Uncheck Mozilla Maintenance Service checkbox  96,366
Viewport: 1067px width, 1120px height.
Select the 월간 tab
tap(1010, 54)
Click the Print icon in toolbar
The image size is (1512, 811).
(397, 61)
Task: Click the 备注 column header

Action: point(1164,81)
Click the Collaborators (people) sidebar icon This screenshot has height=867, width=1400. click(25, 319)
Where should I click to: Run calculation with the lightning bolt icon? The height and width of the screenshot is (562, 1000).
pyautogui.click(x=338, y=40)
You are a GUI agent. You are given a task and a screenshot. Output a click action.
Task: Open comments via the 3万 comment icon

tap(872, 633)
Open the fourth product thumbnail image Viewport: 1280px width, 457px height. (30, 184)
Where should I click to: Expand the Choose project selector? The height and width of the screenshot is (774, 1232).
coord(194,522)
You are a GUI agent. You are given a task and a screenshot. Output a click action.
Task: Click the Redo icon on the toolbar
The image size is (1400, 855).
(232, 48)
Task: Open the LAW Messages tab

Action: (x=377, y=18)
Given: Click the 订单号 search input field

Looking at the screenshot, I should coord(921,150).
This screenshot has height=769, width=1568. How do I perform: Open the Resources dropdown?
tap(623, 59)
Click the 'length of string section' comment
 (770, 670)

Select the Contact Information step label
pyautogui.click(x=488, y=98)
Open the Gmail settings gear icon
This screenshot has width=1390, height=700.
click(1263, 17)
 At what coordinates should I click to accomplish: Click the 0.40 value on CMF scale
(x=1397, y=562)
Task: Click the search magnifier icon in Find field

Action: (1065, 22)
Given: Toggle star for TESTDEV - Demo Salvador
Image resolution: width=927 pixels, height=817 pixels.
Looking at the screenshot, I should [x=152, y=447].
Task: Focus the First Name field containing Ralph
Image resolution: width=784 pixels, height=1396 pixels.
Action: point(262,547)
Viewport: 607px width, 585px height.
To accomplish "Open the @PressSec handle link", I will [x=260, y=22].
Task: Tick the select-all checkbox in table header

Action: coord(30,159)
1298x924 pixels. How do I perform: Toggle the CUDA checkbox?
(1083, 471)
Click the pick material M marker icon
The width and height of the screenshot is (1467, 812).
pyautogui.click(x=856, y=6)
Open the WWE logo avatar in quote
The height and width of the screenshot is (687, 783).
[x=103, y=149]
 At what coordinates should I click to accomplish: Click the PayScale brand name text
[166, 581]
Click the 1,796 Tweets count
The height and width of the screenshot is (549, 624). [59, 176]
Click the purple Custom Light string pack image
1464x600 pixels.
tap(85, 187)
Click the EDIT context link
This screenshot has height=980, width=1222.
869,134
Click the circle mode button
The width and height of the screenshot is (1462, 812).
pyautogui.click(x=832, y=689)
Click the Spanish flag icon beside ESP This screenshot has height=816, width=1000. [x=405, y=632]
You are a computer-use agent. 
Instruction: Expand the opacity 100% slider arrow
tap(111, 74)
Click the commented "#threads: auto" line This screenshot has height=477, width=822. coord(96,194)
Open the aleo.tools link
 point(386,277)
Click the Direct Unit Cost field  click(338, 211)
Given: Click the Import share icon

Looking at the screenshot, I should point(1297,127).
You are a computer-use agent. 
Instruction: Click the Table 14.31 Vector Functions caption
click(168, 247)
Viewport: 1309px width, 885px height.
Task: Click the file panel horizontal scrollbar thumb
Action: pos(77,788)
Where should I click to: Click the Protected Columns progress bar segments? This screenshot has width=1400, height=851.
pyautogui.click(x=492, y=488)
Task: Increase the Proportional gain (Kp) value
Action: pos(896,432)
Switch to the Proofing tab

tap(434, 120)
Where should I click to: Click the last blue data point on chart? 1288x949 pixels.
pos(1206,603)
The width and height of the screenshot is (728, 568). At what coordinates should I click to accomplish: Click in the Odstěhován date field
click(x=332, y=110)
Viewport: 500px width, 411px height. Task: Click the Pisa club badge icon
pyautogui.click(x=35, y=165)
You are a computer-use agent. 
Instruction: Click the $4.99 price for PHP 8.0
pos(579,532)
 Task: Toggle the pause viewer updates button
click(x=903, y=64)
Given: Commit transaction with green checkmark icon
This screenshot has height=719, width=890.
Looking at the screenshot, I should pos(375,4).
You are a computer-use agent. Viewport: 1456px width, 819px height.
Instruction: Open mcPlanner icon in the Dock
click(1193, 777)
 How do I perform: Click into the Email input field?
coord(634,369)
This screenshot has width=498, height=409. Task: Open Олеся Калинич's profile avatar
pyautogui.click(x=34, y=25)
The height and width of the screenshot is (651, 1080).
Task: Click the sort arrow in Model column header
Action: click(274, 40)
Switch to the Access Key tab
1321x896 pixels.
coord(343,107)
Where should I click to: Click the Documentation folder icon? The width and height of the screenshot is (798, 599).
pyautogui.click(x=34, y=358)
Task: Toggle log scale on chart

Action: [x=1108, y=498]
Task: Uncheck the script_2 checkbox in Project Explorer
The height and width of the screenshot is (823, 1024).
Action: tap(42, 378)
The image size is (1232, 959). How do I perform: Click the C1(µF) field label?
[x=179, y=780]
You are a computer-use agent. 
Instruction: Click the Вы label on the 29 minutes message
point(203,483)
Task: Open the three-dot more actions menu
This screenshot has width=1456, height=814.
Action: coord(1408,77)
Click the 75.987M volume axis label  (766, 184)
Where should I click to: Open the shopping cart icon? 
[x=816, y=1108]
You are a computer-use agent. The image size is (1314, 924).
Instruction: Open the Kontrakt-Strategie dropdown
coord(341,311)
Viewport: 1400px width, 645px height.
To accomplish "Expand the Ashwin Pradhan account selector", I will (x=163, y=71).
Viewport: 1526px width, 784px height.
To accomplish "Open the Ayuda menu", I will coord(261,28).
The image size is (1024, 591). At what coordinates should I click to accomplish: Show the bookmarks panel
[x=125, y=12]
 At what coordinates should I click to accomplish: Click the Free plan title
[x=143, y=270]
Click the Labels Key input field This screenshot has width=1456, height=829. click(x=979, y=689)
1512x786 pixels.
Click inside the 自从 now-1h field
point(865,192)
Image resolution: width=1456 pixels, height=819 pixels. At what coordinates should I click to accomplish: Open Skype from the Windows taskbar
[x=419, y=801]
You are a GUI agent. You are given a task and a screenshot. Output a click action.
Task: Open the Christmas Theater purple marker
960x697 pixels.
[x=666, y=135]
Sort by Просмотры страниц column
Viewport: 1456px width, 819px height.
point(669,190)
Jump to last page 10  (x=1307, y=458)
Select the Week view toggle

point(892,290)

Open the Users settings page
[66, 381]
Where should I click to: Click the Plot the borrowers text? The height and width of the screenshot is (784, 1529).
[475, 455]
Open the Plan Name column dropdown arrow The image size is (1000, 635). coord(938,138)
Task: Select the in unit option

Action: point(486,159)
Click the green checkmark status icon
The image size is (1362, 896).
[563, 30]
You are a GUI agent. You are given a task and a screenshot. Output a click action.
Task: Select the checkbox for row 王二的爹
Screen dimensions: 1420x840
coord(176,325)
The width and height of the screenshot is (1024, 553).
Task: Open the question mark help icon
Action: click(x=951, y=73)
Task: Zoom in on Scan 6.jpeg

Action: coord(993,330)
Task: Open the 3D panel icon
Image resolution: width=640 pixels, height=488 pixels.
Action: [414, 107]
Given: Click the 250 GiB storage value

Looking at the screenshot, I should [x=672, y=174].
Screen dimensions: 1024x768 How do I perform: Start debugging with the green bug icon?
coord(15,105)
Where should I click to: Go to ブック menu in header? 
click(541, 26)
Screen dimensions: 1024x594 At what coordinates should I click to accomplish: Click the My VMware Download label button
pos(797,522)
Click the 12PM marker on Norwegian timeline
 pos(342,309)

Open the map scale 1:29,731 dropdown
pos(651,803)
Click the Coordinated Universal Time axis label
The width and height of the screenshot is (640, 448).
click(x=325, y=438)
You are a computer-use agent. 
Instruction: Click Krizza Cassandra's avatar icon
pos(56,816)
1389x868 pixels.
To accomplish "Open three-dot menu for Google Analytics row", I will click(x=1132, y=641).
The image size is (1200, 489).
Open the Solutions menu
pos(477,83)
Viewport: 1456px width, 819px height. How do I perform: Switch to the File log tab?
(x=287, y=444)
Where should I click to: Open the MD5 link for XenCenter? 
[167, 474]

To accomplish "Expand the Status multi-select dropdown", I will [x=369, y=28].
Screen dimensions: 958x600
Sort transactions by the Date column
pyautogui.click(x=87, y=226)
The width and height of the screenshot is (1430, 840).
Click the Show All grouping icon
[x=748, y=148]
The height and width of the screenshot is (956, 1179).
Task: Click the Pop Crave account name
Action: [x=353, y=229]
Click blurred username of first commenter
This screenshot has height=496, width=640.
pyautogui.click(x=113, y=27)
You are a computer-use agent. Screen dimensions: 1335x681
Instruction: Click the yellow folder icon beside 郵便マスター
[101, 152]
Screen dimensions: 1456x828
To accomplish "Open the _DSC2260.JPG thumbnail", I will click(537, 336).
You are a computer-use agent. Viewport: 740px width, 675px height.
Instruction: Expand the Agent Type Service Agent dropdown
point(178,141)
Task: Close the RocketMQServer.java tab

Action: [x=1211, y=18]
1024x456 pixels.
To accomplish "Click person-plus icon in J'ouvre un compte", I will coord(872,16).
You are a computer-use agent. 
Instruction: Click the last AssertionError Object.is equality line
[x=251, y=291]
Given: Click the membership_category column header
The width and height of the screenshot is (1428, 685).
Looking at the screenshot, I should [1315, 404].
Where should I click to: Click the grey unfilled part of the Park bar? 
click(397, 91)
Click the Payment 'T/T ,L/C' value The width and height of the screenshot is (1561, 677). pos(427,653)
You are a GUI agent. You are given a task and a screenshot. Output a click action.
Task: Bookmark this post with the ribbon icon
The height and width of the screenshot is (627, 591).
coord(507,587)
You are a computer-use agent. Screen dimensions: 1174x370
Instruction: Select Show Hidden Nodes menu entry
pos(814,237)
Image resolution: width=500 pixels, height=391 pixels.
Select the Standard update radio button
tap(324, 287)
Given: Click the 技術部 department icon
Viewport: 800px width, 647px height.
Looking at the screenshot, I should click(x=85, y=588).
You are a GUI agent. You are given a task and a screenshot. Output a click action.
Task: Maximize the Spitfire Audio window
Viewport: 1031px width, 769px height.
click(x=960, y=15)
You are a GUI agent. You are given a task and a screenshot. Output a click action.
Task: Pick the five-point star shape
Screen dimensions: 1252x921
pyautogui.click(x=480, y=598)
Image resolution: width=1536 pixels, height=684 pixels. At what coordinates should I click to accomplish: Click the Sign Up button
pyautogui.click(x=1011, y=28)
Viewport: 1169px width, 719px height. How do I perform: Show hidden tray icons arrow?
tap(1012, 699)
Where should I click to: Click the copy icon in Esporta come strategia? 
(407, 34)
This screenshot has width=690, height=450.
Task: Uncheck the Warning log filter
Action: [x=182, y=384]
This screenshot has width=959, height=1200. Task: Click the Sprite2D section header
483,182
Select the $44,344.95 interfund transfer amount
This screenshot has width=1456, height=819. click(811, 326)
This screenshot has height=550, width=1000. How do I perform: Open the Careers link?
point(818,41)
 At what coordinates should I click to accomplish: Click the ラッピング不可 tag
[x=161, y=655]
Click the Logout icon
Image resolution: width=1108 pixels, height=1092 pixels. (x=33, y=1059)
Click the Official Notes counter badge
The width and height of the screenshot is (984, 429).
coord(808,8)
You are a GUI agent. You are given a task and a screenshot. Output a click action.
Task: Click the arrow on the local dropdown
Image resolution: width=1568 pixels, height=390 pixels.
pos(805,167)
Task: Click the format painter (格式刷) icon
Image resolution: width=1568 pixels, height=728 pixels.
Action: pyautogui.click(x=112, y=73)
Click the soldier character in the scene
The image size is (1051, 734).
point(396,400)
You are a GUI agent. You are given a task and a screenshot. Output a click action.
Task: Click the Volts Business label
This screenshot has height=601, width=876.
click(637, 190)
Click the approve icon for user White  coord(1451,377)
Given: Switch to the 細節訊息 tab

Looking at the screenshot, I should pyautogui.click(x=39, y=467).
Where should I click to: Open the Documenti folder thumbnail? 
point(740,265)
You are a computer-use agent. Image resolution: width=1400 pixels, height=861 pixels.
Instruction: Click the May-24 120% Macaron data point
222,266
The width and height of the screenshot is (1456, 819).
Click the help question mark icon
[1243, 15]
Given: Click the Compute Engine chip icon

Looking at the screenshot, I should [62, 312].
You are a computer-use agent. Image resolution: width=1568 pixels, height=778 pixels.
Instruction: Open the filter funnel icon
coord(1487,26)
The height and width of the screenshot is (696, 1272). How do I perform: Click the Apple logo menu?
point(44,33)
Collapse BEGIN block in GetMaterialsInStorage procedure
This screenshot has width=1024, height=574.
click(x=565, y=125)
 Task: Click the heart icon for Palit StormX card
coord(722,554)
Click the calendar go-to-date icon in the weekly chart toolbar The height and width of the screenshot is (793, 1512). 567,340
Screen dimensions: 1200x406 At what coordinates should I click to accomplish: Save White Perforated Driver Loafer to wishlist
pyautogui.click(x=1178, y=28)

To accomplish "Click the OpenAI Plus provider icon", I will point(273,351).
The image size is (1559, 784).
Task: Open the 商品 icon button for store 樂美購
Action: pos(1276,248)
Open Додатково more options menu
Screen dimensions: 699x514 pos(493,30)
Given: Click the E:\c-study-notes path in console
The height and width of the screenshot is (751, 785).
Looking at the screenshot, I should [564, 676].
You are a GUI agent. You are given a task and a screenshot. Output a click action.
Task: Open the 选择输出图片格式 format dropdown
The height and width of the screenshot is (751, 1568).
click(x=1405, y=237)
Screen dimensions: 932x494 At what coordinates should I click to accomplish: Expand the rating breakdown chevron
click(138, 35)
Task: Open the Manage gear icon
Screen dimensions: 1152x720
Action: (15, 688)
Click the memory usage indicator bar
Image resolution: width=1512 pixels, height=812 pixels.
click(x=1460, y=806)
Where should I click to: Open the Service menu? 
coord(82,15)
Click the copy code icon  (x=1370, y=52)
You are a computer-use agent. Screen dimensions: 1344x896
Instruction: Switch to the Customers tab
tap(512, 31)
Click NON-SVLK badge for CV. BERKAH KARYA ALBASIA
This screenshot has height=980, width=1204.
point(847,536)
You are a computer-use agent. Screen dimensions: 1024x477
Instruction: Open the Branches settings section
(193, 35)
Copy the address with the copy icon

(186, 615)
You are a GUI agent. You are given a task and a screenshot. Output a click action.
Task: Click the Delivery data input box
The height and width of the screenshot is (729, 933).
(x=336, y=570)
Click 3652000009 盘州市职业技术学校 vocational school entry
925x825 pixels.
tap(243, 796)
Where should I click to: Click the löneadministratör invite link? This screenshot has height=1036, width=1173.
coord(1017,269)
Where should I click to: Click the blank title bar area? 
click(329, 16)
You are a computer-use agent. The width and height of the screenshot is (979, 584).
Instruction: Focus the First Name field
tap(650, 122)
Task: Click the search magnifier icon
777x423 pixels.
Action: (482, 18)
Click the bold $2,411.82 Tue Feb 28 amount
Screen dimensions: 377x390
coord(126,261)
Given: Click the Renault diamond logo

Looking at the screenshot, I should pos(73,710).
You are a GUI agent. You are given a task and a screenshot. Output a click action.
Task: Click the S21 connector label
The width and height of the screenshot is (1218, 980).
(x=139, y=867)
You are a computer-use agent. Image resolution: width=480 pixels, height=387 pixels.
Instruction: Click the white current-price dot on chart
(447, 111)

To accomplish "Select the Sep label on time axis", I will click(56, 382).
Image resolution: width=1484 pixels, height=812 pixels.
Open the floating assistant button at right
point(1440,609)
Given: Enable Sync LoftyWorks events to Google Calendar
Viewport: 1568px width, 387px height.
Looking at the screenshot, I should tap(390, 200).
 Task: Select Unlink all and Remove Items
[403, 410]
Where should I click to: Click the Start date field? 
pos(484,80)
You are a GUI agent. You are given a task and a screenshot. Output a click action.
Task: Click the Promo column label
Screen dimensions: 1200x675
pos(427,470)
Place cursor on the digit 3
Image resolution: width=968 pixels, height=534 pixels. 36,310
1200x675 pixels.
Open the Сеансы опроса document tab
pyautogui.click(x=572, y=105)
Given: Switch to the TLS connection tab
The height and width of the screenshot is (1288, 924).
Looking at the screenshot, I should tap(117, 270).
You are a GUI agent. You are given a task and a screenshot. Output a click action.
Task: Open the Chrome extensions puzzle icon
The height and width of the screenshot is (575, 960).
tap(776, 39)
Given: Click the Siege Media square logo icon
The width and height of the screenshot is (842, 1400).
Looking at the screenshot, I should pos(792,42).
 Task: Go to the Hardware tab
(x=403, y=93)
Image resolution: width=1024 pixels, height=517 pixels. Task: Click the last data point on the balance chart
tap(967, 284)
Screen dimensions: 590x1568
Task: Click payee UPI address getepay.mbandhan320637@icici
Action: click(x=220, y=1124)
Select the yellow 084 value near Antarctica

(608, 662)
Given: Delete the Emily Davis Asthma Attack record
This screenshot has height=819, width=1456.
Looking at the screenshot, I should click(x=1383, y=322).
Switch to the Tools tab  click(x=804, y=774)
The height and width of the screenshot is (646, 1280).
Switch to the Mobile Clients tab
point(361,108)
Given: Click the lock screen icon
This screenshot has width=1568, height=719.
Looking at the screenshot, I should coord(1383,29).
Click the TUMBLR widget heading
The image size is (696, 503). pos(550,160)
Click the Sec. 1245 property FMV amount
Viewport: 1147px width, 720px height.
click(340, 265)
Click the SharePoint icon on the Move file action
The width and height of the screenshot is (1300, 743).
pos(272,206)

■ **Description of the task**
Find every line in the records above that contains the string "Expand", treating uppercase and lowercase as different, and copy each of those lines in full.

■ **Reply to the exercise**
Where should I click to: Expand the Choose project selector? The height and width of the screenshot is (774, 1232).
Instruction: Expand the opacity 100% slider arrow
To accomplish "Expand the Ashwin Pradhan account selector", I will (x=163, y=71).
To accomplish "Expand the Status multi-select dropdown", I will [x=369, y=28].
Instruction: Expand the Agent Type Service Agent dropdown
Screen dimensions: 932x494 At what coordinates should I click to accomplish: Expand the rating breakdown chevron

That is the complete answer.